O Mensageiro de Ifá.
Serafim nasceu em Senzala Carioca, no ano de 1673. Seus pais eram escravos convertidos ao catolicismo e por isso ele recebeu o nome de "Serafim" - o Mensageiro do Senhor. Ele foi uma criança travessa, mas obediente, que aprendeu desde cedo o catecismo. Mas, algo dentro dele se incendiava quando ouvia falar dos Orixás. E assim, sempre que podia, Serafim ia até a casa de Nega Nhonha, a benzedeira da Senzala. Ele lhe pedia que contasse as histórias dos Santos Africanos e de suas tribos.

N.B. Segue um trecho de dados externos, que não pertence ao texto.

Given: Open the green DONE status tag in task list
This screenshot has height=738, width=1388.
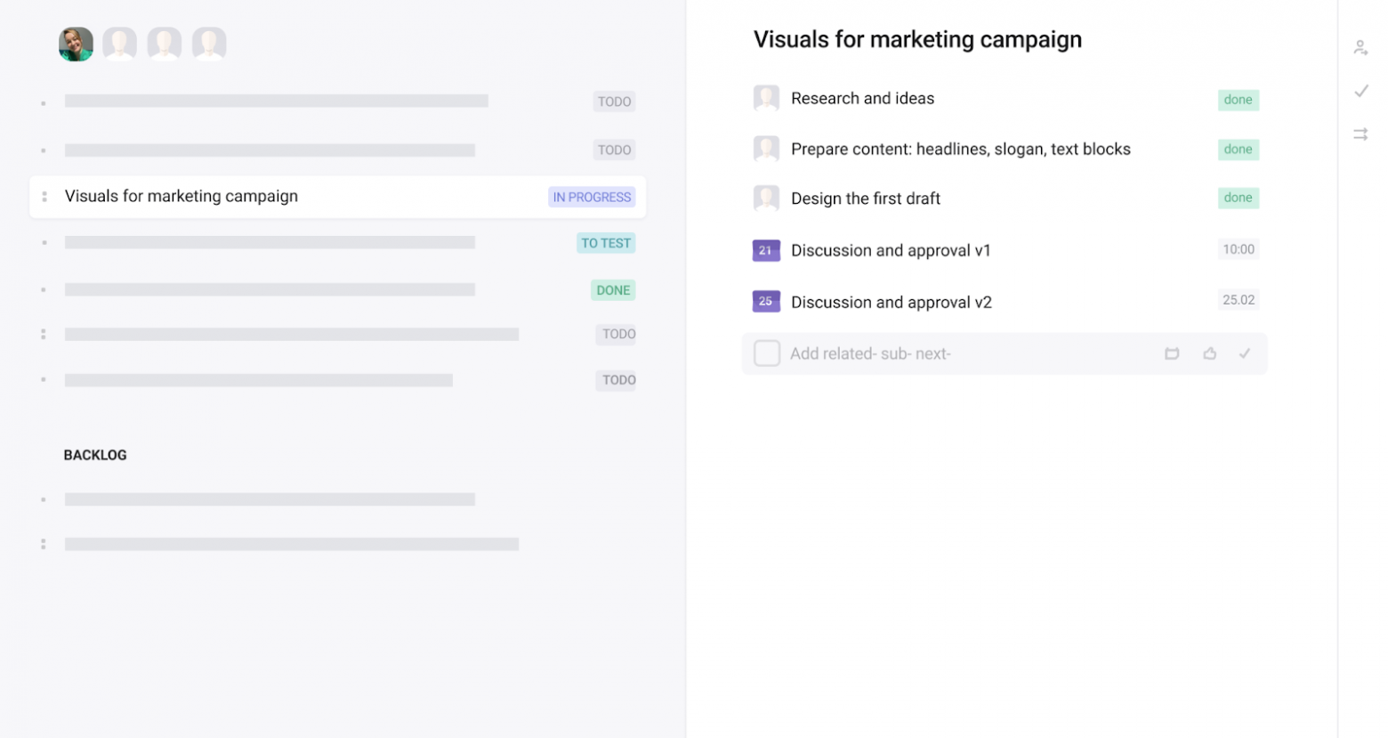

Nega Nhonha percebeu que ali estava alguém para prosseguir com sua missão e começou a ensinar ao menino tudo o que sabia da tradição. Procurou a mãe de Serafim e lhe pediu permissão para educar o menino. Josefa, a mãe de Serafim, fez apenas uma ressalva: não queria que o menino sofresse perseguições. Então Nega Nhonha ensinava, mas pedia a Serafim que não comentasse com ninguém o que aprendia.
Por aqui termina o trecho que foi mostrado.